Work to be completed | Set down the lines below, exactly, starting at the one that contains "Viewport: 1102px width, 619px height." and stopping at the last line, inclusive. Omit pictures.

Saved data entries
---

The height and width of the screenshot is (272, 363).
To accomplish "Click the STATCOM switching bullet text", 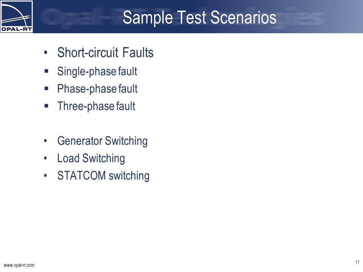I will pyautogui.click(x=103, y=176).
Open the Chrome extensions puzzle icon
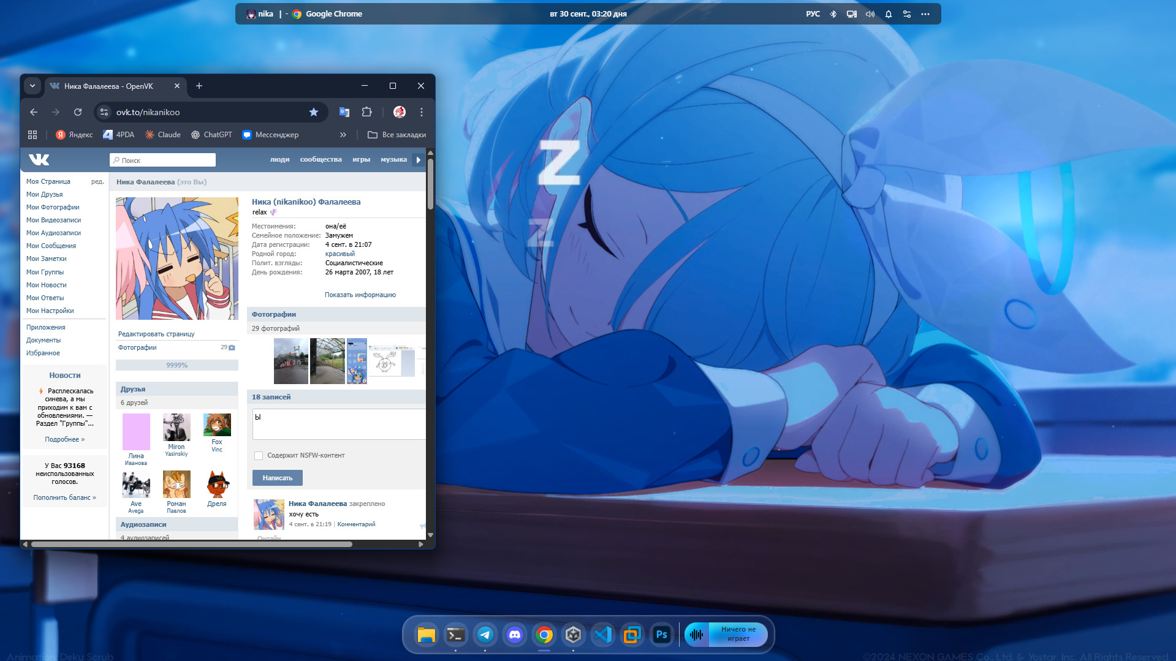This screenshot has width=1176, height=661. click(366, 112)
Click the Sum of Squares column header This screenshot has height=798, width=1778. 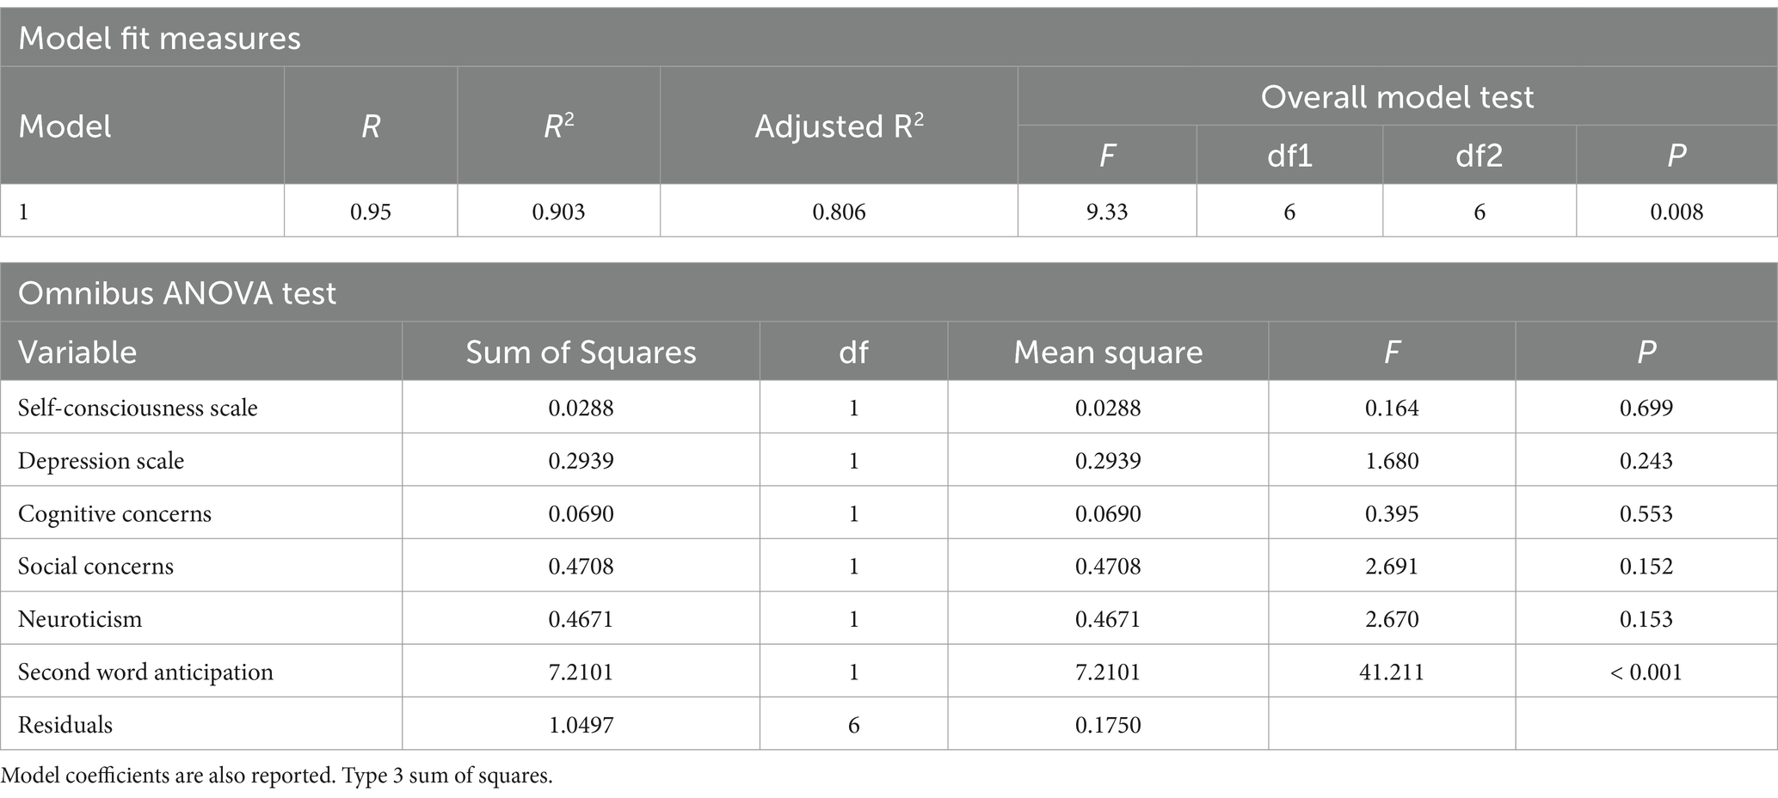point(581,352)
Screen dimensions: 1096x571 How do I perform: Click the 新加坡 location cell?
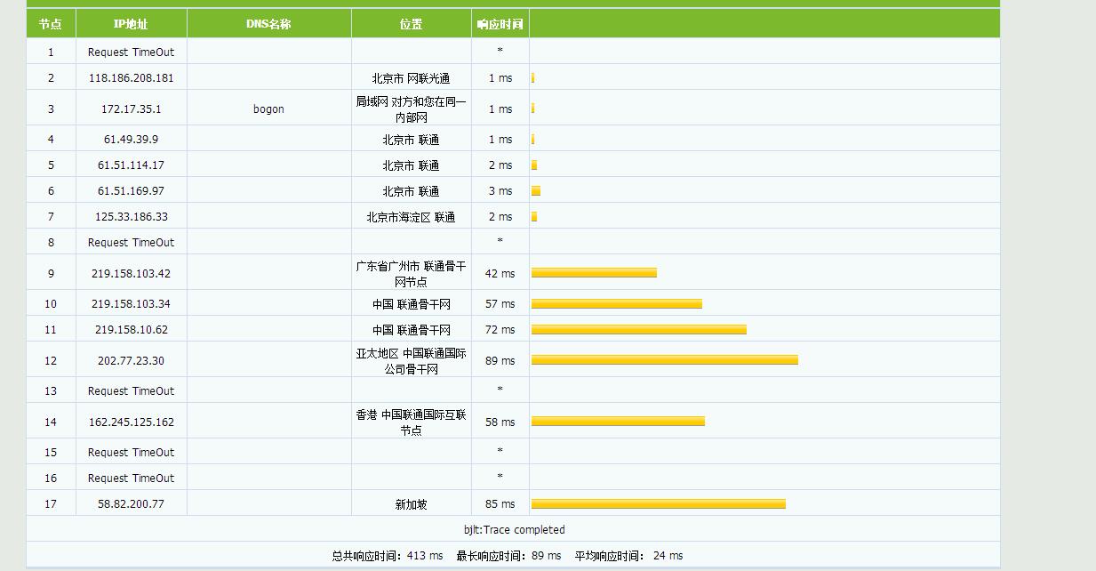412,504
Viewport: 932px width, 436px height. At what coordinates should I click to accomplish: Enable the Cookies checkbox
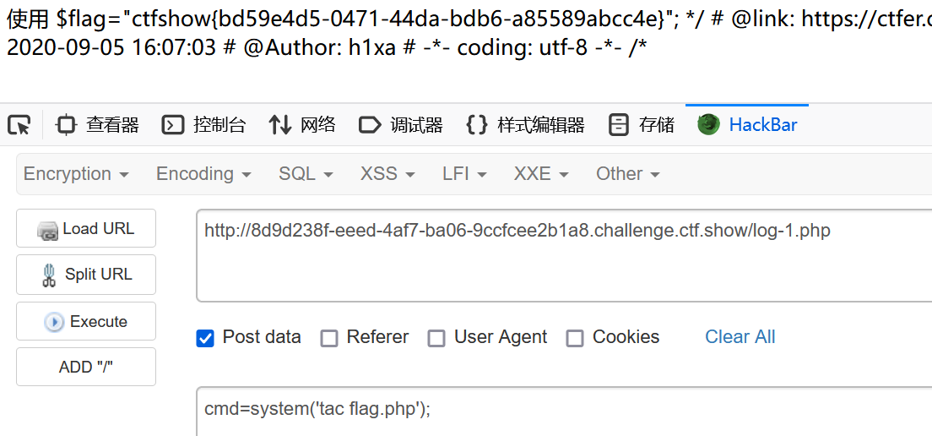tap(575, 339)
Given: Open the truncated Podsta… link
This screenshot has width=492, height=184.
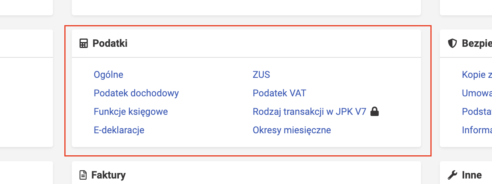Looking at the screenshot, I should click(x=477, y=112).
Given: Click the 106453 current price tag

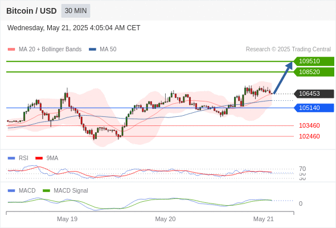Looking at the screenshot, I should (314, 93).
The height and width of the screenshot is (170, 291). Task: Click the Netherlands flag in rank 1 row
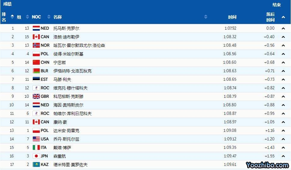coord(36,28)
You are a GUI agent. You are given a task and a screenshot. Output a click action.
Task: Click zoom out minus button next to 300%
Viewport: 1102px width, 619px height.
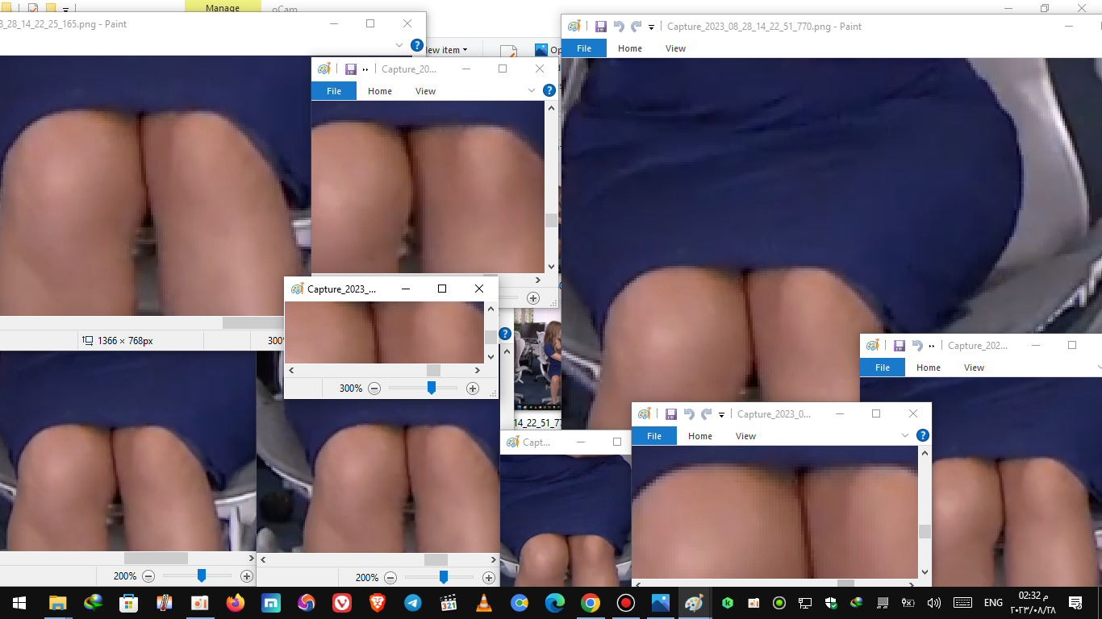coord(374,388)
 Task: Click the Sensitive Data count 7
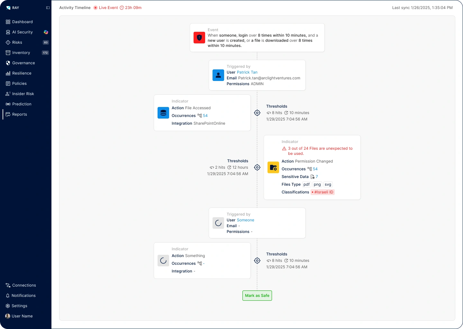(x=317, y=177)
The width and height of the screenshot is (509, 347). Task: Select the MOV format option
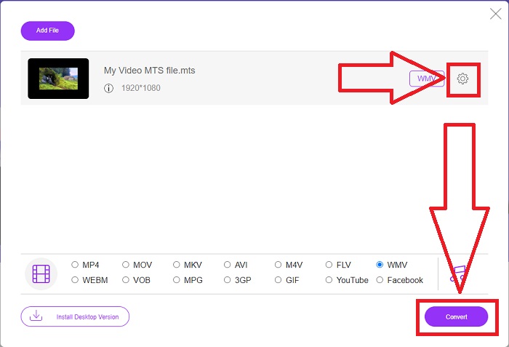pyautogui.click(x=126, y=265)
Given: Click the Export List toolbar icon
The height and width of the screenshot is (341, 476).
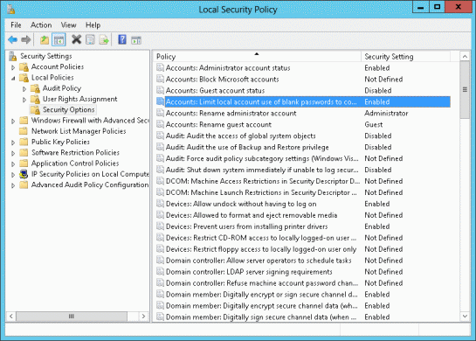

---

Your response |
Viewport: 1102px width, 619px height.
coord(374,388)
 Task: Click the Sensitive Data count 7
(x=317, y=177)
The width and height of the screenshot is (509, 347). Task: Select the MOV format option
pyautogui.click(x=126, y=265)
Given: Click the Export List toolbar icon
The height and width of the screenshot is (341, 476).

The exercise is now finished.